Todas las tiendas comerciales tienen entre sus estrategias ofertar determinados productos, ya sea por final de temporada, por desplazar inventarios o simplemente como una manera de mejorar su imagen ante los clientes.

En los presupuestos anuales de los comercios están contabilizados estos descuentos, siempre con la esperanza de que el menor margen de ganancia se compense con un mayor desplazamiento.

El Buen Fin es un coro de ofertas en el que los medios de comunicación participantes venden sus servicios de coordinación publicitaria para que durante el puente revolucionario inciten a los consumidores a salir de compras.

La primera experiencia del año pasado resultó positiva para el comercio. Los resultados fueron los esperados, muchos consumidores se animaron a comprar a plazos bienes duraderos que apenas este mes terminaron de pagar en el famoso esquema de meses sin intereses y el gobierno federal obtuvo un buen incremento en el índice de consumo durante noviembre del año pasado.

La idea está inspirada en el Black Friday de Estados Unidos. Ese tercer viernes de noviembre, justo un día después del Día de Acción de Gracias, en que las tiendas rematan sus existencias.

La realidad es que el primer Buen Fin quedó lejos del más modesto de los Black Friday que se pueda recordar. La acreditación de esta fecha en Estados Unidos es tal que las tiendas verdaderamente agotan sus productos.

El Buen Fin podría ser un viernes negro en pañales, con miras a que pudiera crecer y mejorar sus alcances, todo dependerá de que crezca de una manera sana esta tradición. Si las metas anuales de este programa no se vuelven muy excéntricas, podría tener un largo futuro.

Por ejemplo, después del buen éxito que tuvo el programa de ventas el año pasado, empezaron a surgir ideas, algunas buenas otras ilógicas.

Se planteó y se logró el año pasado que los burócratas contaran con un adelanto de sus aguinaldos para poder gastarlo en El Buen Fin. Hay que recordar que para los trabajadores al servicio del Estado, papá gobierno les administra el aguinaldo en varios pagos para que no se lo gasten todo.

Algunos trabajadores de las entidades federativas recibirán una parte de esta compensación anual, pero en el sector privado las empresas han fingido demencia y no hablan de pagar en estos días una parte del aguinaldo.

Otra idea alocada fue que el gobierno condonara el Impuesto al Valor Agregado de los que compraran durante los días de la promoción.

La operación del sistema tributario mexicano es tan complicada que esta posibilidad se antojaba como prácticamente imposible de implementar. Y es que el impuesto directo se arrastra en diferentes momentos de la cadena y romper ese proceso en el eslabón final hubiera infartado a más de un contador público.

Además de que la Secretaría de Hacienda no tiene la facultad de simplemente decretar el no cobro de un impuesto, necesitaba esto del concurso del Congreso y, bueno, pues ya los conocemos.

Algo adicional era el incentivo fiscal perverso de querer facturar todo lo posible durante los días de El Buen Fin, aunque se tratara de operaciones ficticias.

Otro resultado de El Buen Fin del año pasado fue que, sin duda, le quitó fuerza a las ventas de diciembre, pues muchos aprovecharon para adelantar las compras.

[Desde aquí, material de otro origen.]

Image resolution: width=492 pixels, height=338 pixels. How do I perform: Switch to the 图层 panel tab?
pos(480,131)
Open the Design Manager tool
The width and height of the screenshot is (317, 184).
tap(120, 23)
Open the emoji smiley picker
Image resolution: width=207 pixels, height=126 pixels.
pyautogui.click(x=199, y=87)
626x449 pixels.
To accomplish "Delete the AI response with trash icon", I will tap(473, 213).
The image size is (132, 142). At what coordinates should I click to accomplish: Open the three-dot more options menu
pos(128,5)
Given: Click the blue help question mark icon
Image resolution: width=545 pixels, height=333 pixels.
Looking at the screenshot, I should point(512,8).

Eso al final es un efecto estadístico, pero también cuenta.

Algo adicional que vimos durante la promoción del año pasado es que también hubo una versión pirata de El Buen Fin, no sólo los que se colgaron del nombre para sus esloganes, sino El Buen Fin del ambulantaje que también se puso en oferta con sus productos robados, imitados y de mala calidad.

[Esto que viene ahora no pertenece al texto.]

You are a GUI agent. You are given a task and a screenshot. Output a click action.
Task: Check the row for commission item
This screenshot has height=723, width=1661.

Las que más pueden sufrir con la promoción que inicia el 16 de noviembre son las familias que no tengan una apropiada planeación financiera y den rienda suelta a sus líneas de crédito.

Cuando alguien se planta frente a la pantalla de sus sueños, la encuentra con un descuento atractivo, a meses sin intereses y cuando el domingo hay futbol, la realidad es que hay quien se olvida de las colegiaturas.